Shoving her phone back in her pocket, she shut the water off, switched the buckets, and carefully turned the water back on. Then, while the second bucket was filling, she carried Jasper’s bucket to him and opened the stall door, setting it down so he could drink his fill.

She’d go and fill it back up, and that time, she’d hook it into his stall.

The heat from the horse usually kept the water from freezing, but not always. It depended on the wind coming off of Lake Michigan and how low the temperatures dropped.

Grabbing a bucket from Velvet’s stall, she hurried back, knowing from doing it over and over again that if she hurried, she could get there just as the bucket got full.

She timed it perfectly, shut the water off, hooked Velvet’s bucket onto the water spout, turned it on, and hurried back to Jethro’s stall.

It took a good fifteen minutes to completely water the horses, and then it was time to feed them.

Once they were fed, she would muck out their stalls, and then she would work on taking them out and giving them some exercise.

It wasn’t strictly necessary, but she wanted them to be in good shape if she got a request for a carriage ride.
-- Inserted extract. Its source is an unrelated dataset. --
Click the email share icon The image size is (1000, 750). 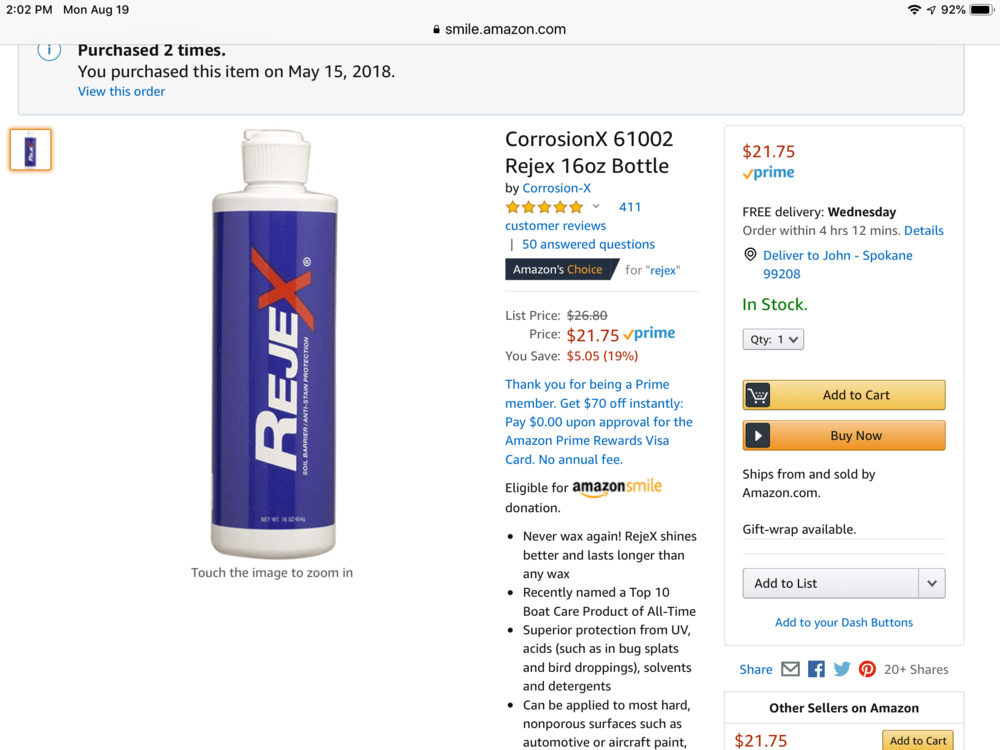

Which, now that Christmas was over, bookings had slowed down to a trickle. Or maybe it had stopped altogether. She scrunched her nose up and tried to remember the last time she had a booking.

Last week? Two weeks ago?

She wasn’t even sure what day it was. Sometime toward the end of February.

“Oh my darling, oh my darling, oh my darling Clementine. You were lost and gone forever, oh my darling Clementine.” She sang to her horse as she scooped poop out of the stall, dumping it into the wheelbarrow that waited in the aisle.

Her phone buzzed again, and she tried to figure out who in the world that could be.

Rick had said good morning to her, but he knew that she would be working, and he wouldn’t bother her unless there was a problem.

Was there a problem?

She stopped, leaned the manure fork against the wheelbarrow, and pulled her phone back out of her pants pocket.

There were two texts. Both from her sister, Rita. That was even more strange. Rita knew she didn’t have a data plan. She paid for data as she used it with her TracFone. They didn’t talk to each other unless it was strictly necessary.

Rick wasn’t quite so considerate, and she gave him a little bit of grace, because she figured that when a man liked a woman, he wanted to talk to that girl.

She really wasn’t sure how much Rick liked her, and they’d never said anything about being exclusive. Their relationship was one of those ones where she was kind of in limbo all the time, but it suited her just fine, because it wasn’t like she was financially stable and ready for a serious boyfriend anyway.

He was. At least he should be. He had a good job, and he was at the point where he could support a wife and family.

She wasn’t quite sure he could support a wife with four Clydesdales and a family, but she kinda hoped he was.